Et finalement, on ne peut s’empêcher de ressentir une légère frustration rien qu’en se retrouvant face à ces images matérialisant cet ovni de cinéma. Mais on ne peut également s’empêcher de penser que Gilliam s’en sort, in fine, avec superbe. L’humilité du bougre n’a d’égale que la portée de son délire, à la fois halluciné et hallucinant. Plus que jamais, il fait ce qu’il veut de son spectateur. Il le manipule, lui montrant des choses qu’il ne pensait pas voir, lui laissant ressentir tout l’amour qu’il porte à ce mirage de cinéma. Quelque part, nous aimons « L’Homme qui tua Don Quichotte » parce qu’il s’agit là d’un film réalisé avec un amour incontestable. D’ailleurs, Gilliam n’hésite pas à s’incarner à travers le personnage de Toby, joué par Adam Driver, un jeune réalisateur ayant laissé ses rêves derrière lui pour désormais s’y replonger. À juste titre, le long-métrage se montre passionnant en nous montrant quelques séquences d’une adaptation de « Don Quichotte », que le personnage de Toby a réalisé pour ses études. Et autant le dire d’emblée, ce film à l’air sublime. On aimerait en voir plus tant ces rush tiennent du génie. Cependant, il n’en sera rien, et c’est ainsi que Terry Gilliam se plait à nous frustrer davantage, en nous montrant un film dans le film, ne cessant jamais vraiment de filmer l’invisible en créant le non-film de son mythe.
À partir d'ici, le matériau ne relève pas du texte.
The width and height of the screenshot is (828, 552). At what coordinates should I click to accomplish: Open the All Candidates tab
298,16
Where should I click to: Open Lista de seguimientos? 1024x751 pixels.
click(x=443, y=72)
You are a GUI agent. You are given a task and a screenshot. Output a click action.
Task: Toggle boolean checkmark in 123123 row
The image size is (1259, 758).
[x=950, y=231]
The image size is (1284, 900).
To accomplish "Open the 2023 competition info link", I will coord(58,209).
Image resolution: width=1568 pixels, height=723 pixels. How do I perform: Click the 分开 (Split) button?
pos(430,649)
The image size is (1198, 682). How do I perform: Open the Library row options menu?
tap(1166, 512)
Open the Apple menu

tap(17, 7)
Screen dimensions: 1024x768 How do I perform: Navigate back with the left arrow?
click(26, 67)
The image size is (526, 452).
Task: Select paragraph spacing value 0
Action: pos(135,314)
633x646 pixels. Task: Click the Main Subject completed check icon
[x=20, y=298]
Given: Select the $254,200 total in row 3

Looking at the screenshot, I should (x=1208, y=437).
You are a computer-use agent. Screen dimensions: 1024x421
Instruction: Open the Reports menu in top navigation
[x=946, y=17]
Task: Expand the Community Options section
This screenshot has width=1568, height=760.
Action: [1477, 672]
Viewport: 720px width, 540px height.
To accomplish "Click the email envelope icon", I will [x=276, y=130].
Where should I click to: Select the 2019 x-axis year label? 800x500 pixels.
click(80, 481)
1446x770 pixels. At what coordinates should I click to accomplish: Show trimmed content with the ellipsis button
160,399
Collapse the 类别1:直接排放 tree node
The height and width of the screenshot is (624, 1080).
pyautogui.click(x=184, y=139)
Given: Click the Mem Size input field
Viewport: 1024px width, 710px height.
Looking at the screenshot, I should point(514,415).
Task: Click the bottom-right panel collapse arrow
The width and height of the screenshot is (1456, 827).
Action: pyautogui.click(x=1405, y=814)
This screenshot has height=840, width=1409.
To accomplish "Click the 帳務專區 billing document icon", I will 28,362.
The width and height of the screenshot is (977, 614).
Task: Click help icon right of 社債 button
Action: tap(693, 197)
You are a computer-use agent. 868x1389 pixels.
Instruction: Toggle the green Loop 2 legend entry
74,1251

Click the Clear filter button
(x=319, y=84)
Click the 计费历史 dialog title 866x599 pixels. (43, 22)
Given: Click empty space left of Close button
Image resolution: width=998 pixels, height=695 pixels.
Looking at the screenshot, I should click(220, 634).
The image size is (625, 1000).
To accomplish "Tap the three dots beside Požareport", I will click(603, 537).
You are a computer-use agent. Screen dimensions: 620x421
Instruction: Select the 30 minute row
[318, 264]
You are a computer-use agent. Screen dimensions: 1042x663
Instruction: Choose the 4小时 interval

Frénétique, « L’Homme qui tua Don Quichotte » est un film possédé par le désir du cinéma, traquant les rêves de son personnage principal, comme ceux de son réalisateur, laissant de coté la réalité. Forcément, Gilliam ne peut s’empêcher de flirter avec la caricature ainsi qu’à l’humour lourdaud et autres moments inégaux. Il met en scène un Don Quichotte immoral, et fait même de cette immoralité le principal propos de son film : la folie est le meilleur argument pour s’offrir la liberté d’importuner en toute impunité. Et c’est là que « L’Homme qui tua Don Quichotte » nous laisse savourer sa totale réussite. Le film n’est pas à la hauteur de son mythe. Il n’est pas benoitement grandiose, ni magistralement médiocre, mais simple, humble, et fidèle à l’esprit de son auteur. C’est un film sincère, laissant l’honneur couler dans ses veines, et la cruauté de sa réalité s’accrocher à ses rêves. Parce qu’aucun film n’égale un fantasme, « L’Homme qui tua Don Quichotte » n’est pas fait d’illusions, mais de chimères. Et d’idées aussi, beaucoup d’idées…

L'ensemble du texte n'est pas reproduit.